Remove normal approximation

adamkucharski commented 4 months ago

Please check if the PR fulfills these requirements
[X] I have read the CONTRIBUTING guidelines
[X] A new item has been added to NEWS.md
[x] Tests for the changes have been added (for bug fixes / features)
[X] Docs have been added / updated (for bug fixes / features)
[x] Checks have been run locally and pass
What kind of change does this PR introduce? (Bug fix, feature, docs update, ...)

This addresses issues #152 and #151

What is the current behavior? (You can also link to an open issue here)

Instability with normal approximation in Ebola example

What is the new behavior (if this is a feature change)?
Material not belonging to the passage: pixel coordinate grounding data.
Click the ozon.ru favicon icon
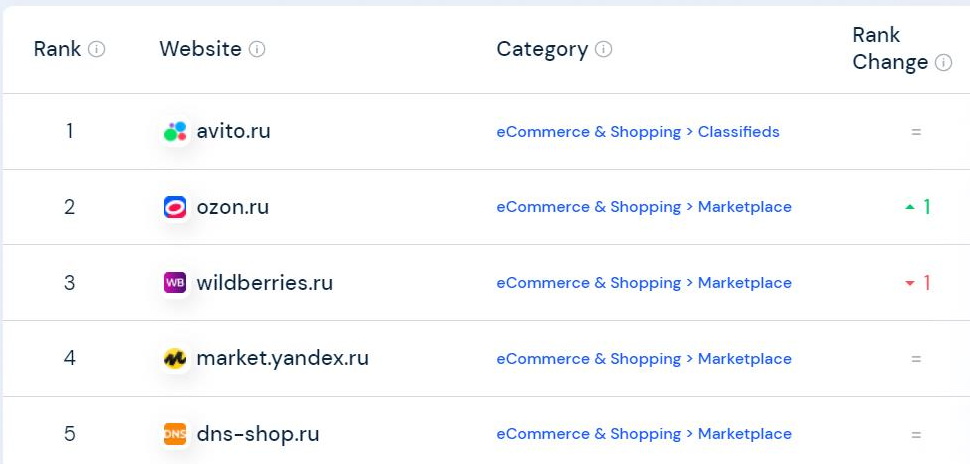The width and height of the screenshot is (970, 464). click(175, 207)
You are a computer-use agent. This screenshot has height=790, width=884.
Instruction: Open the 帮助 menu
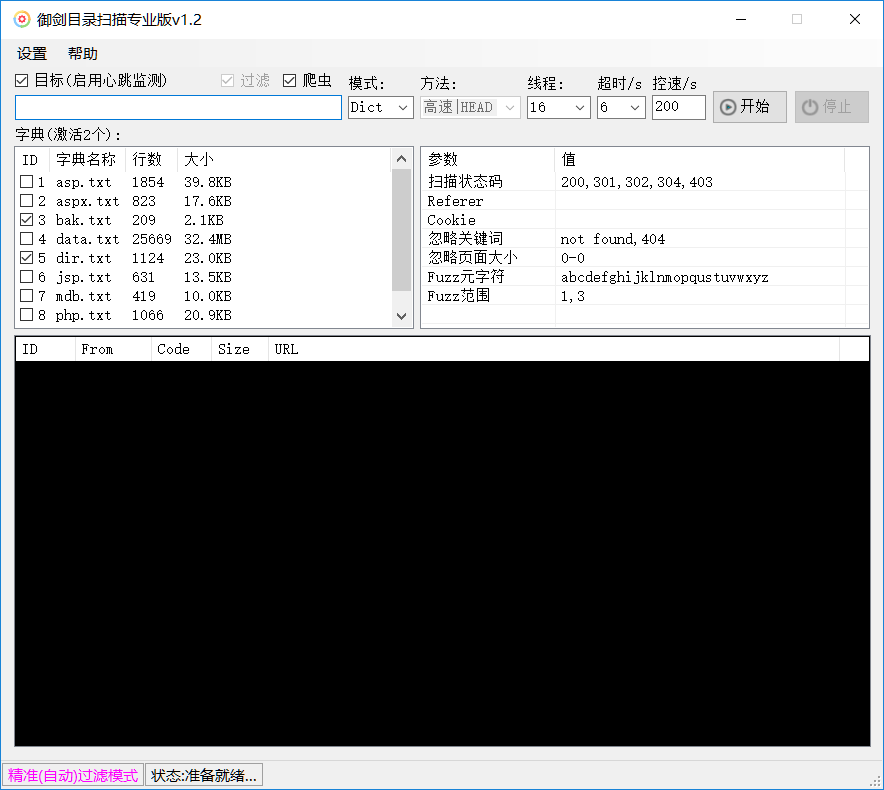(x=83, y=54)
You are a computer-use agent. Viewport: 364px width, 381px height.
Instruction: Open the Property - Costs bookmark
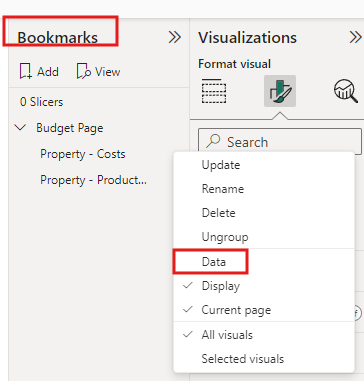click(x=83, y=154)
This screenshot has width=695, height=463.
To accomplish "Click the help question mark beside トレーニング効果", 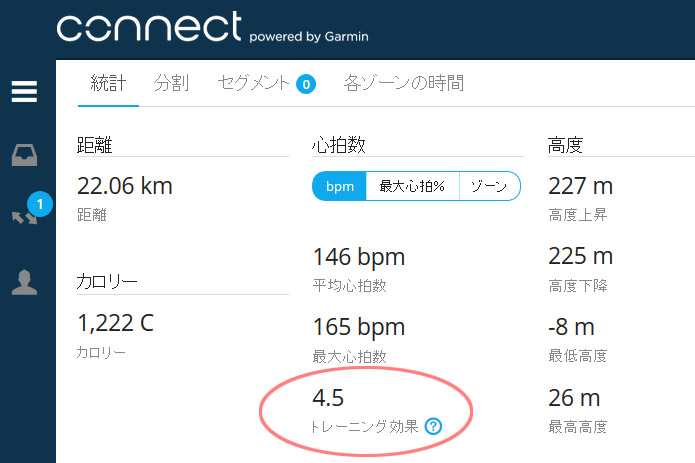I will (x=433, y=426).
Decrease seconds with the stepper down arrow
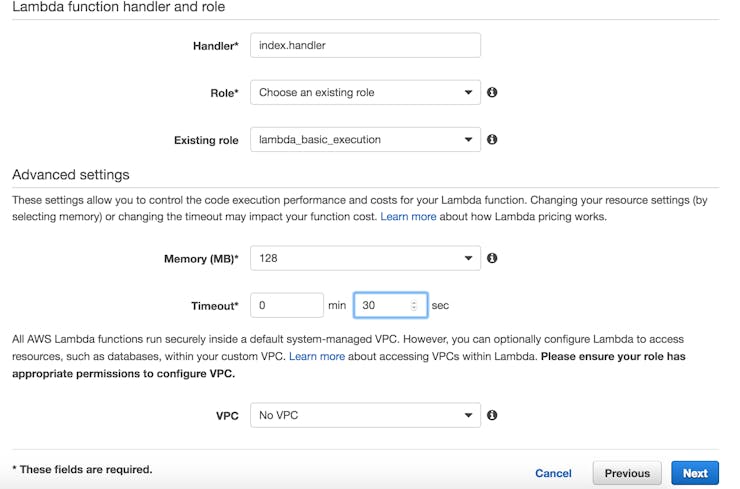This screenshot has height=489, width=740. click(414, 308)
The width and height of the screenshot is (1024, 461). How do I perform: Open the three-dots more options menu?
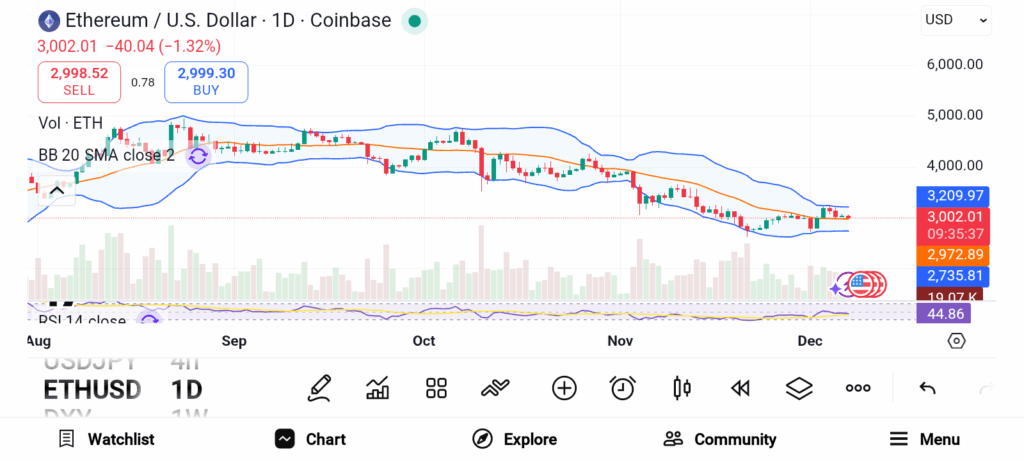coord(858,388)
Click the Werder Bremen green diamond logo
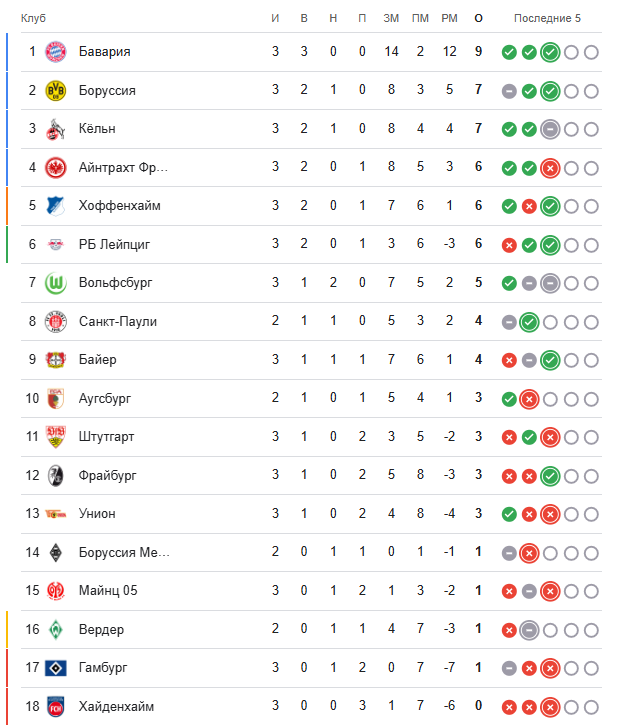This screenshot has width=617, height=727. point(55,629)
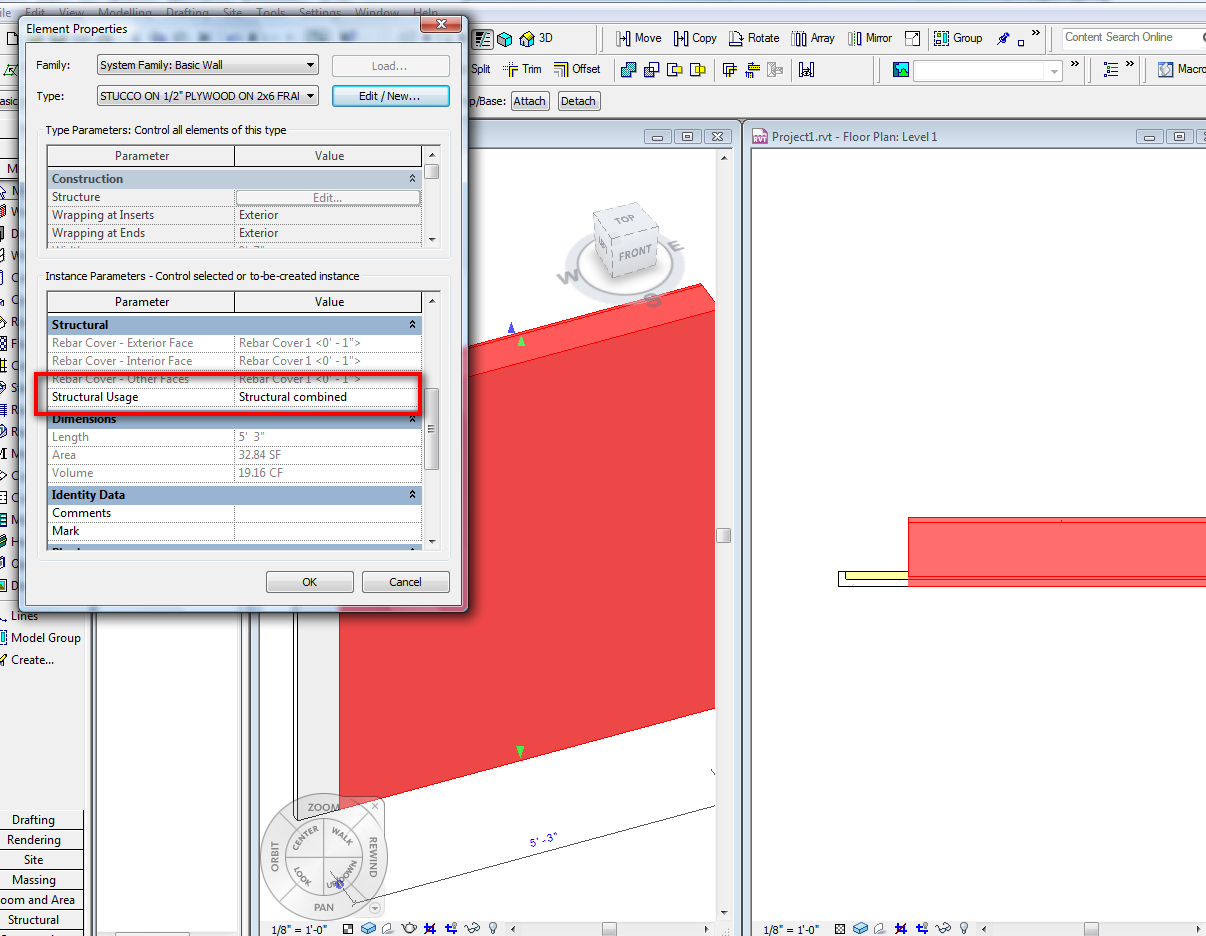Activate the Mirror tool
The height and width of the screenshot is (936, 1206).
coord(869,38)
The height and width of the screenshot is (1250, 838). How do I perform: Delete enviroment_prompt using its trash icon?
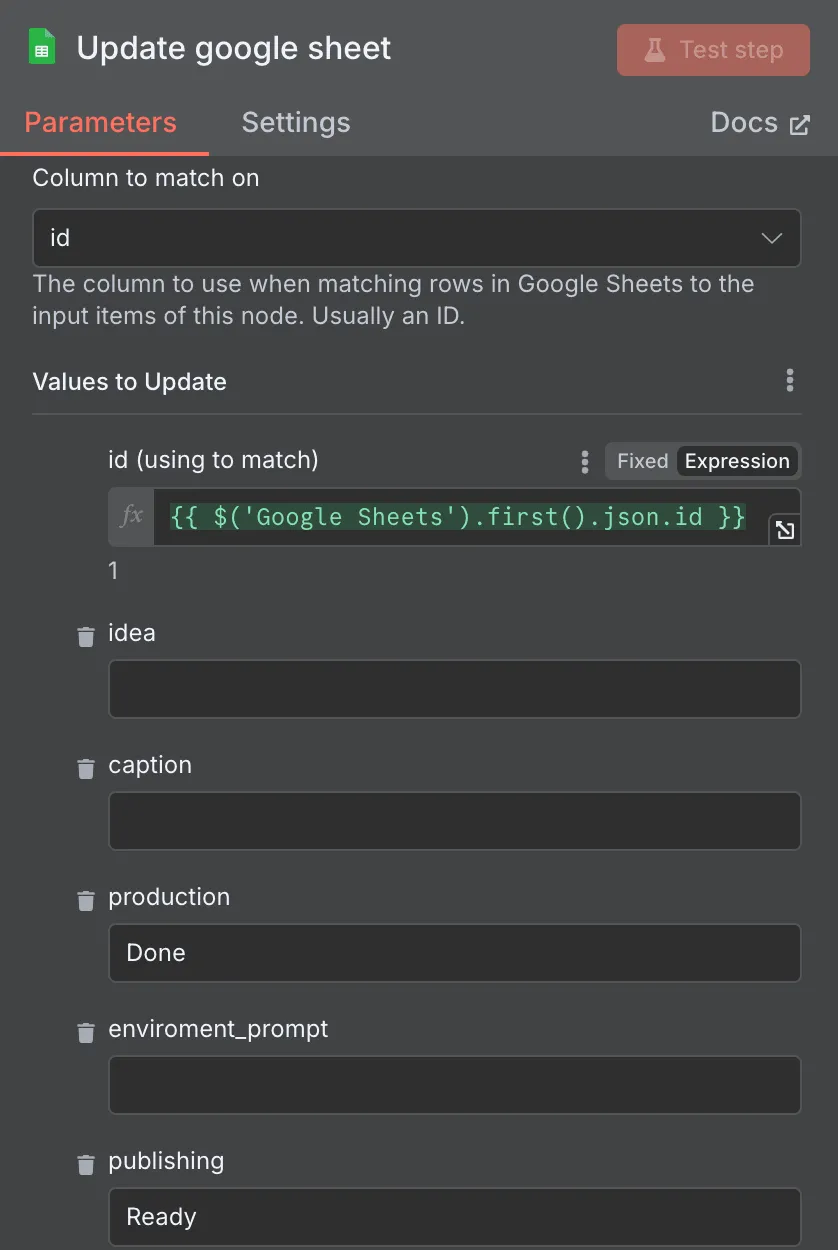[86, 1032]
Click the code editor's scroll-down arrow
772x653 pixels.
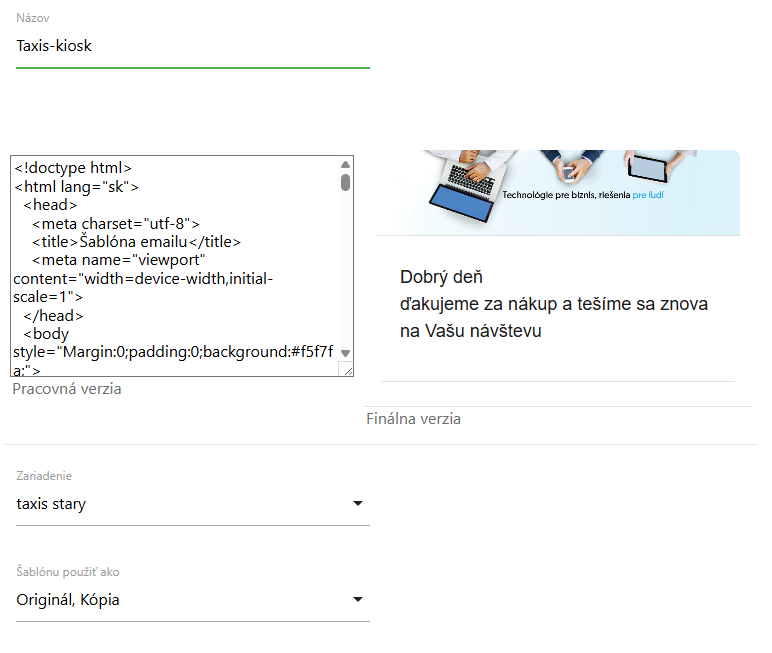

Normal approximation removed. This PR also updates tests for consistency with the removed functionality.

There are two additional changes:

Example in the README now focuses on the early outbreak stage, where the CFR bias is greater and hence the importance of {cfr} functionality is more clearly illustrated.
When we have the condition expected outcomes to date < total deaths, we now return NA for all estimates, to make it clearer to the user that this would not be a statistically valid calculation.
Does this PR introduce a breaking change? (What changes might users need to make in their application due to this PR?)

No.

adamkucharski commented 4 months ago

Note: need to review the test functions to ensure consistency with updated messages and outputs.

Bisaloo commented 4 months ago

Could you run styler::style_pkg() in the folder containing the package please? This will ensure consistency in the indentation and make it easier to read & review the code.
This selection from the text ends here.